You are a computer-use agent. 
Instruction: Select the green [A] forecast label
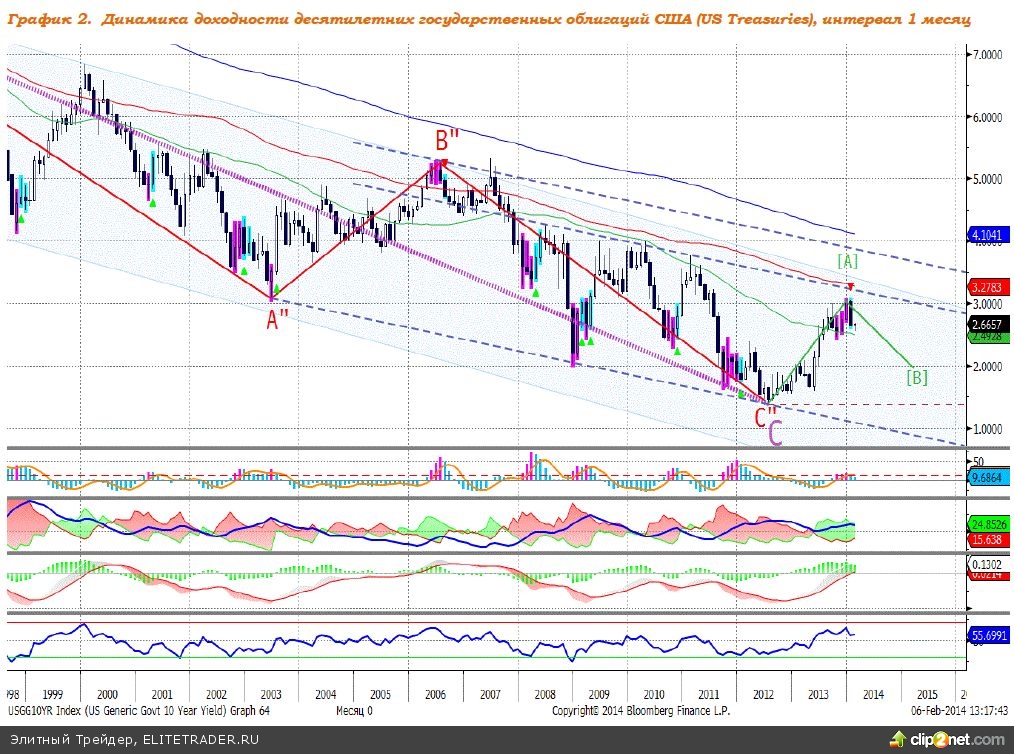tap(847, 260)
* * *
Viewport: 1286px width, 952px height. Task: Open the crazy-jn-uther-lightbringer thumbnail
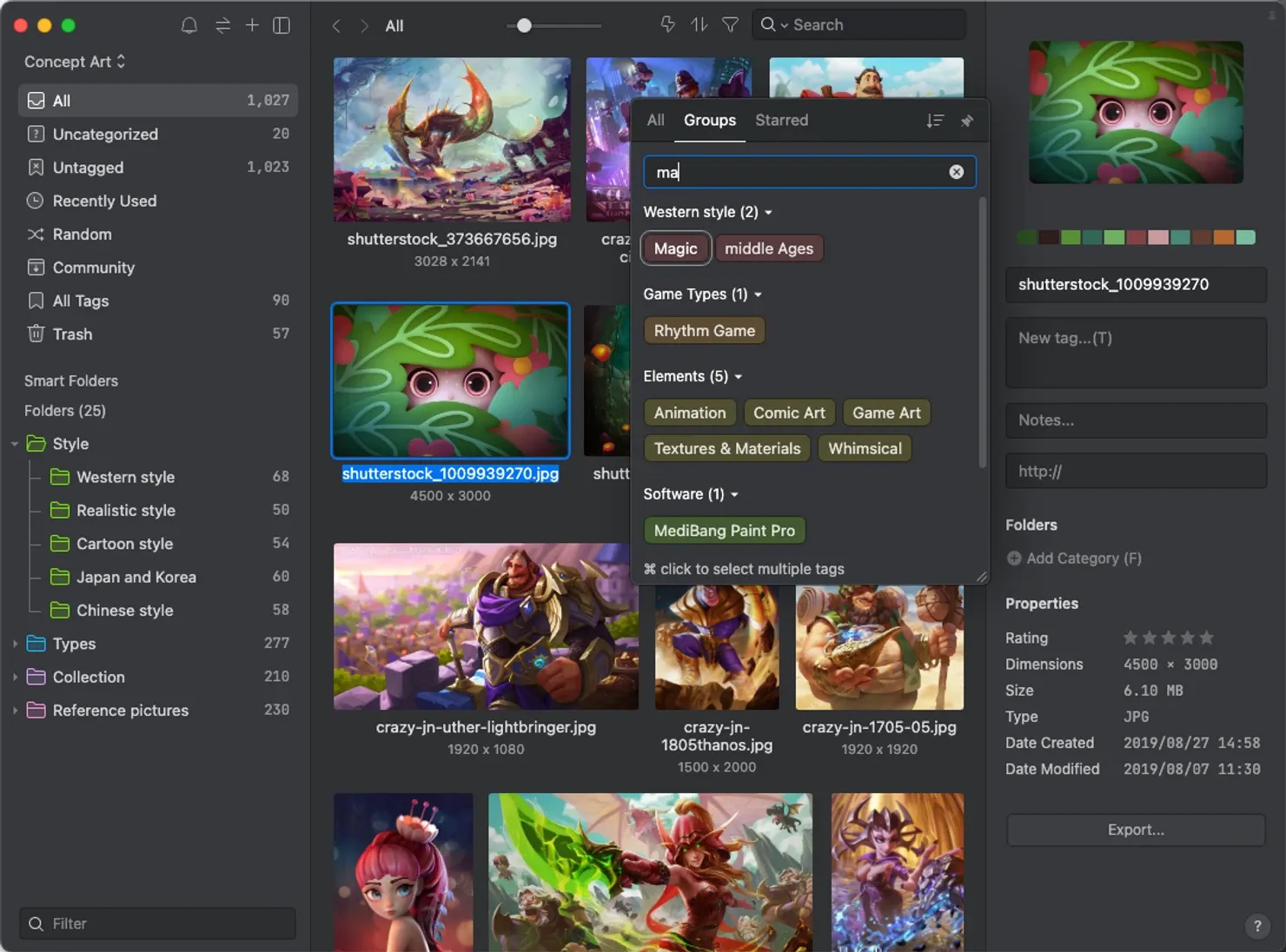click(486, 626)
---
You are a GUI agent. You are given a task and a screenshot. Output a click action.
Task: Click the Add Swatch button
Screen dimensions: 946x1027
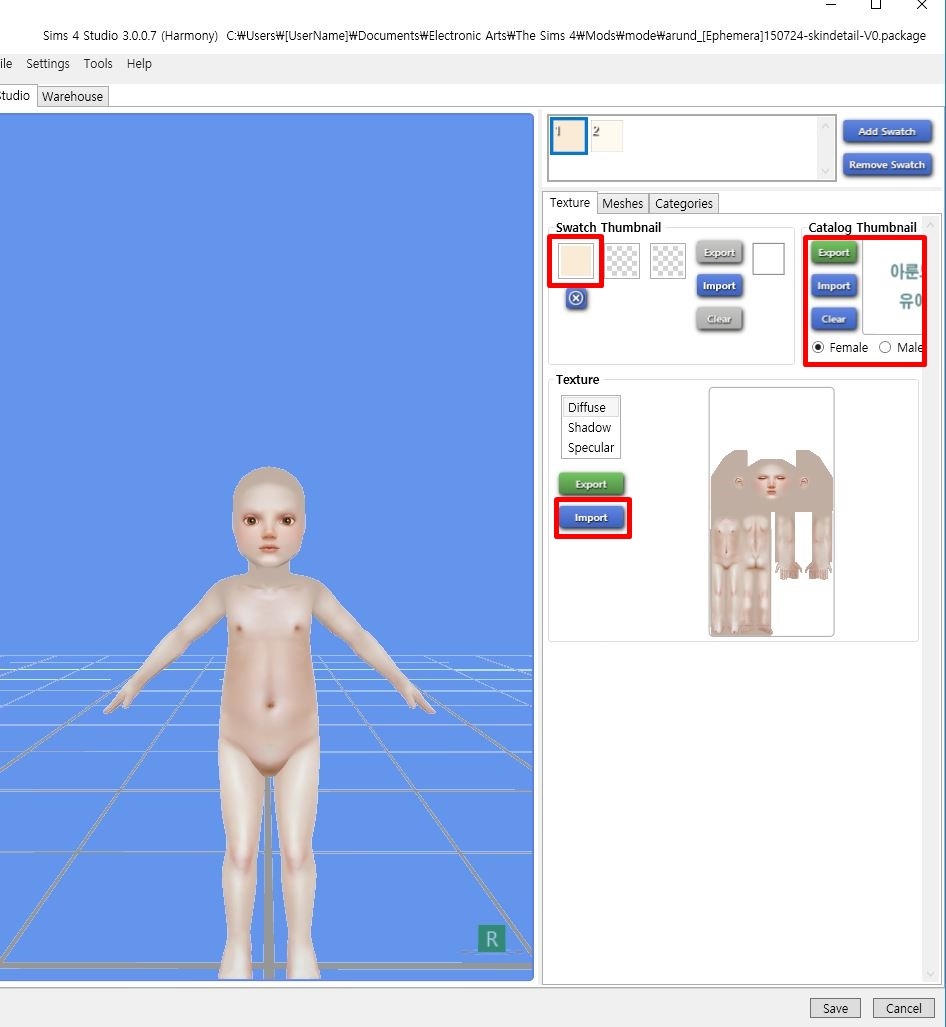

• DIRECTIONS: Here the job is to set down exactly the lines of the material above that fall between the one with "You are a GUI" and the one with "Screen dimensions: 946x1027", inclusive, and nothing beyond them.

• EXERCISE SOLUTION:
You are a GUI agent. You are given a task and a screenshot. Output a click action.
Task: Click the Add Swatch button
Screen dimensions: 946x1027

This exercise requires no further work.